Sarah hovered in the hallway, unsure how to proceed. Should she run outside, try to catch Eric and Gloria? For all she knew Gloria was puking in the bushes.
Then again, she might be in Eric’s Porsche, making out. Or worse.
She stepped outside, holding the door open behind her with one foot while she scanned the parking lot. The highway hummed just over the hill, the steady sound broken by the occasional rumble of a big rig and the rush of wind in the grass.

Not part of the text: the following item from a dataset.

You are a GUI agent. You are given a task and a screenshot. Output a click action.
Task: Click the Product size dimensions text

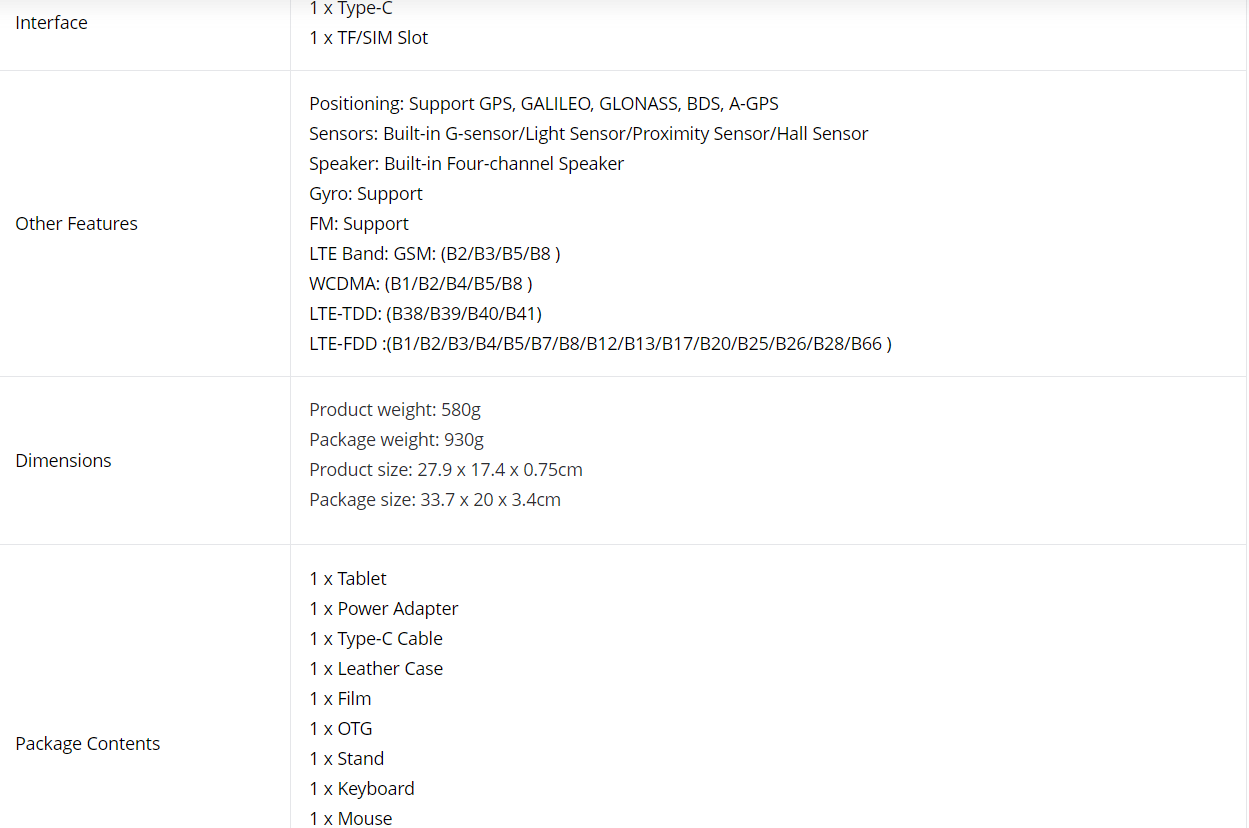click(x=446, y=470)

Eric’s Porsche was gone, and so was Gloria. He’d probably have to help her up the stairs, and then he’d discover Sarah lived there too.

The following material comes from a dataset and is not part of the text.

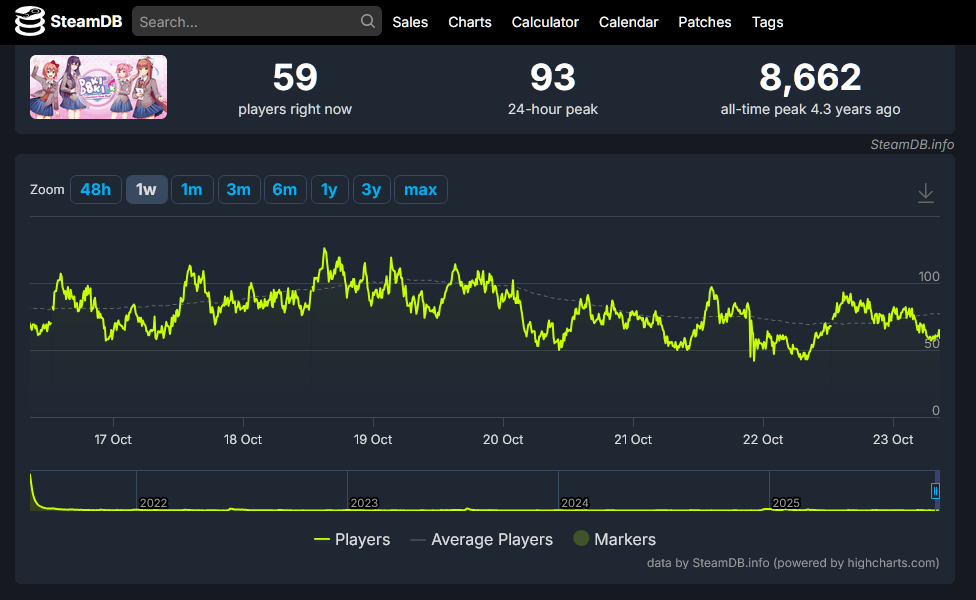Open the Patches section

[705, 22]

Not that she was going to live there for long. She’d given Gloria one rule, and the girl had broken it as quickly as she could. Heck, Sarah never should have moved to Casper anyway. It would be easier—and cheaper—to live with Kelsey and commute.
She’d tell Gloria in the morning. Or maybe she’d just pack her stuff and go. All her belongings would fit in the Malibu’s backseat and capacious trunk. How pathetic was that? She was living a midsize life.
Something needed to change.
Reluctantly, she returned to the dining room. As she emerged from the hallway, she slammed into a familiar figure, bumping her nose into the unyielding plane of Lane’s chest. He steadied her with one hand, but she quickly skittered backward.
“You want dessert?” he asked.
“No,” she said. “No, I want to go home.” She scanned the empty dining room. There were only a few diners scattered around the room, and Eric’s table was occupied only by a busboy who was clearing dirty dishes.
“Let’s go then,” Lane said. “I’ll take you home.”
The two of them strolled in silence through the parking lot, a lone cricket announcing their arrival. Lane was all cowboy confidence and swagger, and that testosterone aura Sarah had sensed the night before surrounded him like smoke from a campfire.
He unlocked the passenger side door of his beat-up pickup.
“I thought you were doing well with rodeo,” she said. “This looks like the Clampetts’ truck.”
“It gets me places and carries my stuff,” he said. “Is there something else trucks are supposed to do?” He opened the door to reveal a bronc-riding saddle set fork-down on the seat. The stirrups were looped over the seat, and a coil of rope was tossed haphazardly on top. His gear bag was on the floor.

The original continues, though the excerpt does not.